Fully thaw your soup crabs in the refrigerator overnight before use. Once thawed, soup crabs should be cooked until the meat is opaque. The crabmeat maintains its own flavor and is enhanced by what it is cooked in.
Edna's Chesapeake Crab Soup
1 tablespoon olive oil
1 medium white onion, finely chopped
small head cabbage, finely chopped
1 teaspoon minced garlic
1 bay leaf
32 oz can crushed tomatoes
1 tablespoon seafood seasoning
1/8 teaspoon black pepper
6 soup crabs, top shell removed, cleaned, and broken into halves with roe still intact (fully thawed in the refrigerator overnight)
4 quarts chicken stock
1 cup fresh corn cut from the cob
1 cup diced steamed or canned potatoes
1 teaspoon salt
½ pound backfin crabmeat
My grandmother Edna prepared her crab soup by adding soup crab halves to the stock. They added tremendous flavor and when served, were great fun to pick.

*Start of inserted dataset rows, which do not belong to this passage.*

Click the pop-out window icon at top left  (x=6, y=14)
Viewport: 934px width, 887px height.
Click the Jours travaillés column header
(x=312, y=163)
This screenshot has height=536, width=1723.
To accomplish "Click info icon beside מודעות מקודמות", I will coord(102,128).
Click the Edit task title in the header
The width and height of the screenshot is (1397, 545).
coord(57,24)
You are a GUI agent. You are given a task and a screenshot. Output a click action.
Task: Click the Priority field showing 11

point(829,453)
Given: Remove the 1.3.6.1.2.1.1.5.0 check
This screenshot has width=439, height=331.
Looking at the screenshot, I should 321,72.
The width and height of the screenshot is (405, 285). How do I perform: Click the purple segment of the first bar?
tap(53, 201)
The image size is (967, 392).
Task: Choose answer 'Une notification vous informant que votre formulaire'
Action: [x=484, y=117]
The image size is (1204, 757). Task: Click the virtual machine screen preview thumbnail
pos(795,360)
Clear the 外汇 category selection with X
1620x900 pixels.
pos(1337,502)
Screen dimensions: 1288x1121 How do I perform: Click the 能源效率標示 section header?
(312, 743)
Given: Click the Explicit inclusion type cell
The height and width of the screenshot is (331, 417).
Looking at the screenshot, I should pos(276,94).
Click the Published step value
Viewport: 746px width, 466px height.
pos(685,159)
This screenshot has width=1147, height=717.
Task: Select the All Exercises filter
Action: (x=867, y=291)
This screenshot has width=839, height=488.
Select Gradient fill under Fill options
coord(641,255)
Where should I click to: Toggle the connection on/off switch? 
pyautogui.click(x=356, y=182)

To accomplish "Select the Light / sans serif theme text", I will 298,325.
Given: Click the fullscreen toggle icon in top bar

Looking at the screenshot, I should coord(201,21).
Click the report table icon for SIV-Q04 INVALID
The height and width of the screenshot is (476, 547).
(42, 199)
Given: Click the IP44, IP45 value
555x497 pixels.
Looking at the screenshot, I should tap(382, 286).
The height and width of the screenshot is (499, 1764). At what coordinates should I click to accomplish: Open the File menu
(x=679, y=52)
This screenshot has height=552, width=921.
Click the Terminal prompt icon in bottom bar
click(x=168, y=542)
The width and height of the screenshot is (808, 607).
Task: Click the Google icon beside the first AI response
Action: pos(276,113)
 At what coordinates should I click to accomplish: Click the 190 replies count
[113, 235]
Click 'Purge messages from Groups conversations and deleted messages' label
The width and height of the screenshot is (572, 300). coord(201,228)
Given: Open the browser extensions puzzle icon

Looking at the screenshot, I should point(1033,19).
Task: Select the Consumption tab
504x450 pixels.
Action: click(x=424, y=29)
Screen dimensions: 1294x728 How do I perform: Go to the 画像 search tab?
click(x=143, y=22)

In a large stockpot over medium-high heat, slick the bottom of the pot with olive oil. Lightly sauté the onions and cabbage for 7 minutes or until slightly transparent. Add in the garlic, bay leaf, tomatoes, seafood seasoning, pepper, soup crabs, and chicken stock. Bring to a boil and boil for 8 minutes, stirring constantly. Reduce the heat to medium, and let the soup simmer for 30 minutes. Remove the bay leaf and add the corn, potatoes, salt, and crabmeat. Cook for another 10 minutes. Serve immediately.